- **PASSAGE SHOWN**:
Missouri Treasurer Vivek Malek kicked off the new year by opening applications for approximately $120 million in state-subsidized, low-interest loans designed to support small businesses, farmers, and affordable housing developers. However, the response was so overwhelming that Malek had to abruptly cease accepting applications within just six hours.
This surge in demand is not unique to Missouri but reflects a broader trend observed in states such as New York, Illinois, and Montana. These states have experienced a notable increase in public interest in programs that utilize state funds to incentivize private investment through discounted loans.
The popularity of such programs has grown in the aftermath of the Federal Reserve’s series of key interest rate hikes, which has resulted in higher costs for virtually all types of loans, impacting sectors ranging from agriculture to business expansion.
These initiatives, often referred to as linked-deposit programs, involve states depositing money in banks at below-market interest rates. Banks, in turn, leverage these funds to provide short-term, low-interest loans to specific borrowers, particularly in sectors like agriculture and small business. The programs aim to deliver significant savings for borrowers by reducing their interest rates by an average of 2-3 percentage points.
While these initiatives have gained traction due to their potential benefits for borrowers, states face challenges, including the impact on their earnings. Many states are considering caps on the amount of money available for discounted rates, either as a flat dollar amount or a percentage of their total fund balances.

- **PROBLEM SET**:
a - In the article on linked-deposit programs, how long did Missouri accept loan applications before it stopped?
b - Restate the section of the article on linked-deposit programs that begins with "Missouri Treasurer Vivek" and ends with "just six hours.", substituting "one day" for "six hours".

- **EXTRACTED RECORDS**:
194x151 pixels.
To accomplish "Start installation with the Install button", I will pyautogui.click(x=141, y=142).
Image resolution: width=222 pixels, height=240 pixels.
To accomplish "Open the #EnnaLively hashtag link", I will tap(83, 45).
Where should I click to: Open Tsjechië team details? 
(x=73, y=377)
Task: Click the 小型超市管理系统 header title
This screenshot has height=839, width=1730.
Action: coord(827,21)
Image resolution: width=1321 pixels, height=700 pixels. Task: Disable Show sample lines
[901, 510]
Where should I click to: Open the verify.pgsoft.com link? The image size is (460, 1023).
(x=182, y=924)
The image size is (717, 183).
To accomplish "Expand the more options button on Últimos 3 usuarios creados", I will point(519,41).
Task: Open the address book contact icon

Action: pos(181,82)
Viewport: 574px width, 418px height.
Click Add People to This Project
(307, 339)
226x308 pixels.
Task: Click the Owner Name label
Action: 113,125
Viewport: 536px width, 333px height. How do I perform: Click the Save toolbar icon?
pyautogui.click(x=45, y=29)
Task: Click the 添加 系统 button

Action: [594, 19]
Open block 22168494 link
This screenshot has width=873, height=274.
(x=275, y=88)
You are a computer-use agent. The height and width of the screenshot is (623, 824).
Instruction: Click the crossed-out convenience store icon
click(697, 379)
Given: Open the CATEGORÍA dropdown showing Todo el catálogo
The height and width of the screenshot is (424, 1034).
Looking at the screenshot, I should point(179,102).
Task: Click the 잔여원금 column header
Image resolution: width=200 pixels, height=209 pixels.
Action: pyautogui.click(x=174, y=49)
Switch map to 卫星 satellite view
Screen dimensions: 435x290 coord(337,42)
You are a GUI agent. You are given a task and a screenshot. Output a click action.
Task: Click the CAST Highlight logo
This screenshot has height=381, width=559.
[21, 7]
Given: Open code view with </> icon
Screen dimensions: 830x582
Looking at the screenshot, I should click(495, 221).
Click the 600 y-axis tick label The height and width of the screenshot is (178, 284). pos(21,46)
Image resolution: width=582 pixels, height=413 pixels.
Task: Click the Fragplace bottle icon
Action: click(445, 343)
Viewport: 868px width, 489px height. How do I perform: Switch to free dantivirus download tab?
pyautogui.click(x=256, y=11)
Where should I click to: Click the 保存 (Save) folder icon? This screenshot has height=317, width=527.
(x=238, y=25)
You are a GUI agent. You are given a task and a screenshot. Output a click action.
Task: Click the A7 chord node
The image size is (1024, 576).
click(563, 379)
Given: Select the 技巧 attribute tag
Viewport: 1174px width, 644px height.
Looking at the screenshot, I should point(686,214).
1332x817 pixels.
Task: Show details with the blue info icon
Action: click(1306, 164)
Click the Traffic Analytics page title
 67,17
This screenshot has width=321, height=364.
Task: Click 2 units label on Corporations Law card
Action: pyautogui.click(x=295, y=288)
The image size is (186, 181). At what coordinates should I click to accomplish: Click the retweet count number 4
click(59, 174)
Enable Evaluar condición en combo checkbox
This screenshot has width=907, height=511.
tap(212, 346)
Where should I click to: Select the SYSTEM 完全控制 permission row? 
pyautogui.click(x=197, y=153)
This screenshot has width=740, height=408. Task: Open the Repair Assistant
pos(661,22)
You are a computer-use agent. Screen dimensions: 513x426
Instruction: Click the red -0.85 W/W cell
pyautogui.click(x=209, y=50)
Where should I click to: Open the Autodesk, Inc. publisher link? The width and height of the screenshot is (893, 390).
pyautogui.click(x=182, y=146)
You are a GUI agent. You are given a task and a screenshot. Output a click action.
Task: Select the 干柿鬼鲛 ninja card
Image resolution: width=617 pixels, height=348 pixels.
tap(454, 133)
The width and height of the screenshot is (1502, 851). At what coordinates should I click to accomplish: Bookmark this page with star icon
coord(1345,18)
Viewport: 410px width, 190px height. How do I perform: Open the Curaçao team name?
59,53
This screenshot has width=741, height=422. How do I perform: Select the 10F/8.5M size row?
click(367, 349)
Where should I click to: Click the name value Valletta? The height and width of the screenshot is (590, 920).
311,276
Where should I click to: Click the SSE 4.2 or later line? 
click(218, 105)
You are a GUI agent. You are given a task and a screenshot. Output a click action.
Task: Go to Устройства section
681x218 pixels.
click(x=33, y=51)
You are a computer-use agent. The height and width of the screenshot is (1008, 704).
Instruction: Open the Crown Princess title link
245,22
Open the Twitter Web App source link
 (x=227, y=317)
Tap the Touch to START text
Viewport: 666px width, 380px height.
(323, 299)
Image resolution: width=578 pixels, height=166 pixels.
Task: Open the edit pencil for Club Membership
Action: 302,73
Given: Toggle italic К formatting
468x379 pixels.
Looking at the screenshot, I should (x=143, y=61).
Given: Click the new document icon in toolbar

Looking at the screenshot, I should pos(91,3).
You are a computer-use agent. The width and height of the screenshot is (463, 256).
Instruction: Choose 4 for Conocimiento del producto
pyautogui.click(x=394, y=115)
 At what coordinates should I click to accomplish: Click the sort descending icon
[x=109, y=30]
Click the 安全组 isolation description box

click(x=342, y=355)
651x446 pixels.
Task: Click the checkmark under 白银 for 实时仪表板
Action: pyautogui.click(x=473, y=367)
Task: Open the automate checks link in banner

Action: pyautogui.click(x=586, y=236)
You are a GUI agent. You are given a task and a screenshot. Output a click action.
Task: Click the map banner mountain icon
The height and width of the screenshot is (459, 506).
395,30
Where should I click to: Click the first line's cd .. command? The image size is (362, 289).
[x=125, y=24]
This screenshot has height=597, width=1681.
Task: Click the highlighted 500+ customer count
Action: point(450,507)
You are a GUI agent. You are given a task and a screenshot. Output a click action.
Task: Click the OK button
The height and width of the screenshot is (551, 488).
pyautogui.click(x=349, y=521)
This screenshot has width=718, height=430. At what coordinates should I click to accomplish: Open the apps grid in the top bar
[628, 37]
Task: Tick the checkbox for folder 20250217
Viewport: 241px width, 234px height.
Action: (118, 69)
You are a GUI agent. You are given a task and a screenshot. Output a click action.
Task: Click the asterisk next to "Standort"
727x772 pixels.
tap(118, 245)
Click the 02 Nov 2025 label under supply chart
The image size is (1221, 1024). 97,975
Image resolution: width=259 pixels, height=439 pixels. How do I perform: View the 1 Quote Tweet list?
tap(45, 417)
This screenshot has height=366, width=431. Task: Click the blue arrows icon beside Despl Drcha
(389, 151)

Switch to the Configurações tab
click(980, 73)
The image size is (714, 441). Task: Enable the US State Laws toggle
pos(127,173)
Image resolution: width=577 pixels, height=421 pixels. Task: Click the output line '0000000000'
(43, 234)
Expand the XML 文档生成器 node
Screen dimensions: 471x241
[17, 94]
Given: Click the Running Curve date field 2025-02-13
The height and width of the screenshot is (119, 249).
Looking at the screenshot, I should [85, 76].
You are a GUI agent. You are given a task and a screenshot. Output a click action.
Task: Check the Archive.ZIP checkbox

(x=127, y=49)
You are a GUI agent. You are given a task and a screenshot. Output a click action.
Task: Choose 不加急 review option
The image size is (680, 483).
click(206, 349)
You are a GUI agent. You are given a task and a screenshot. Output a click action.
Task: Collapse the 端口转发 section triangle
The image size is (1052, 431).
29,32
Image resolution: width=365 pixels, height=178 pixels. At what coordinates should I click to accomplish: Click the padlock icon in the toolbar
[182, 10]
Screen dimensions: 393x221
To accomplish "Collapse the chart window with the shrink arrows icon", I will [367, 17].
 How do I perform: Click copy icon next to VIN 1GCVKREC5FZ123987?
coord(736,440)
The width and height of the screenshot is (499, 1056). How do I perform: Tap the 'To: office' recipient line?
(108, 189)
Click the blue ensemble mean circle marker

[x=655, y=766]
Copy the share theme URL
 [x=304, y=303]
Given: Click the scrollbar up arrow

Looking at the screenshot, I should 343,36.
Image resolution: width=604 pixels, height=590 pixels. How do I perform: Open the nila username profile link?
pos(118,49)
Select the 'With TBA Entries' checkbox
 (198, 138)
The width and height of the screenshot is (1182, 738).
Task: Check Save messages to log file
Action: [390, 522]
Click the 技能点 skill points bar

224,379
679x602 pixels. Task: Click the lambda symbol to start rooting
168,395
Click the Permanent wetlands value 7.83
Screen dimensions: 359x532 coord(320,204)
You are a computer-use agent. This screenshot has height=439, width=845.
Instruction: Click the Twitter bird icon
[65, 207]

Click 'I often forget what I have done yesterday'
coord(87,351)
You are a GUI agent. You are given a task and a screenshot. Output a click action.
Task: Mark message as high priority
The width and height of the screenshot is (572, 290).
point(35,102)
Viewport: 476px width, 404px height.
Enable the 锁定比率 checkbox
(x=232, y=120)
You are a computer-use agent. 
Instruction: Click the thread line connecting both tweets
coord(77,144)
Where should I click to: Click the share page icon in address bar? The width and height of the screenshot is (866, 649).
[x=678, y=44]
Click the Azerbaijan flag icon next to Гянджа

- **ANSWERS PROVIDED**:
a - Six hours.

b -
Missouri Treasurer Vivek Malek kicked off the new year by opening applications for approximately $120 million in state-subsidized, low-interest loans designed to support small businesses, farmers, and affordable housing developers. However, the response was so overwhelming that Malek had to abruptly cease accepting applications within just one day.